BOYAMAYA BAŞLAMADAN ÖNCE YAPILMASI GEREKENLER
YÜNÜN ÖZELLİKLERİ
Bitkisel boyalarla boyanmaya en uygun olanlar, doğal liflerdir. Doğal
lifleri hayvansal ve bitkisel kökenli olmak üzere ikiye ayırabiliriz.

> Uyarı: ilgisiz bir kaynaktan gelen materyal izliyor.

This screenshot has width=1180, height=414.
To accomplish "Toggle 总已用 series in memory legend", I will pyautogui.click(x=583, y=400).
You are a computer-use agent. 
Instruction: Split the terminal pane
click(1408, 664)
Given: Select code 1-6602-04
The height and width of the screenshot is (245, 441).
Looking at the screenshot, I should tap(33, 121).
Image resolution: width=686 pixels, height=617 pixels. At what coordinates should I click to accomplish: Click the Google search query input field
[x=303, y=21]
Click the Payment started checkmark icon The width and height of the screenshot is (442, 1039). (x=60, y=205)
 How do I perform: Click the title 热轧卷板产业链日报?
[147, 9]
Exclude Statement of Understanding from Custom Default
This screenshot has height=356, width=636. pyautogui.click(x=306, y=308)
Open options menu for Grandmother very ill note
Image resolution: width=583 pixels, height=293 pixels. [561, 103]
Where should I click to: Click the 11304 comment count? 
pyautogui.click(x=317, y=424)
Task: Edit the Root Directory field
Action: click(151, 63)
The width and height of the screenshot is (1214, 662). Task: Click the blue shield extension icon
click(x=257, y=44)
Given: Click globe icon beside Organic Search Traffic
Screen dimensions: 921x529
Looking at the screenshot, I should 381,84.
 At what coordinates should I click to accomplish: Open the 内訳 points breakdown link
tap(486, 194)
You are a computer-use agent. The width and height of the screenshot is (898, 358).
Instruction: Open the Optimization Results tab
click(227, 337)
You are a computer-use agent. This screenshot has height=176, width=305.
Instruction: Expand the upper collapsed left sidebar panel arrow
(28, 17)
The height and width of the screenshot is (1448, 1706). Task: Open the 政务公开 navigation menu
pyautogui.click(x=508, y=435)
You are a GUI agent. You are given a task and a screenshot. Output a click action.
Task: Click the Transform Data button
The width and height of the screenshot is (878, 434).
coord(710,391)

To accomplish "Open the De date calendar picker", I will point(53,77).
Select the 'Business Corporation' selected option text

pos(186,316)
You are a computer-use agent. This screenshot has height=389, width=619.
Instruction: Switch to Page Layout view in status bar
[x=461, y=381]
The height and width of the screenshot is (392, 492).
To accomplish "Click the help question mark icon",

Hayvansal lifler, kimyasal bileşimleri gereği, mordanlara ve boyar
maddelere karşı daha büyük ilgi gösterirler. Bu nedenle bitkisel liflere
oranla boyanmaları daha kolaydır.
Genellikle, karışık ve kalın lifleri olan lifler, halı ve kilim
yapımına uygundur. Liflerin ince olması, yumuşaklığı sağlar. Uzun olması
ise, ipliğe dayanıklılığı kazandırır. Yün liflerin özelliklerinden biri
de bu liflerin keçeleşebilmesidir. Keçeleşme, ani sıcaklık
değişikliliği, ıslaklık ve çitileme hareketi ile gevşek liflerin
birbirine dolanması sonucu meydana gelir. Keçe, yünün bu özelliğinden
yararlanılarak yapılır. Bazen de yünün belirli bir oranda
keçeleştirilmesiyle, dokumanın su geçirmezliği ve ısı yalıtım değeri
artırılmış olur.
YÜNÜN BOYANMAYA HAZIRLANMASI
Yün eğirmeden önce yıkanıp temizlenmelidir. Geleneksel olarak, yün,
sabun kullanmadan, tokaçla dövülerek yıkanır. Yün bir kaç kez ıslak
olarak tokaçlanır, yıkanır tekrar tokaçlanır. Bu işlem, yün
temizleninceye dek yinelenir. Yeterince temizlendiği anlaşılınca, son
kez durulanır ve kurutulur. Aşırı yıkamak, yüne zarar verir. Aşırı
yıkanan yün tarakla açılmaz ve eğrilmez.
Yün kuruduktan sonra taranır. Tarama işlemi, liflerin paralel hale
getirilmesini sağlar ve eğirilmeye hazırlar. Yün tarandıktan sonra, önce
el ile fitil haline getirilir, sonra kirman iğ ile eğrilir. Eğirme, yün
ipliğinin kullanım amacına göre değişik bir biçimde yapılır. Halı
yünleri az bükümlü, kalın ve çift kat olur. Kilim yünü, genellikle tek
kat, ama daha ince ve daha bükümlüdür. Giyim eşyası yapmak için ise, en
yumuşak yünler seçilmelidir.
Boyamak için yün satın alırken, yünün saf olmasına ve kimyasal
maddelerle işlem görmemiş olmasına dikkat edilmelidir. İçine sentetik ip
ya da ölü yün karıştırılmış ipler, boyanmaya elverişli değildir.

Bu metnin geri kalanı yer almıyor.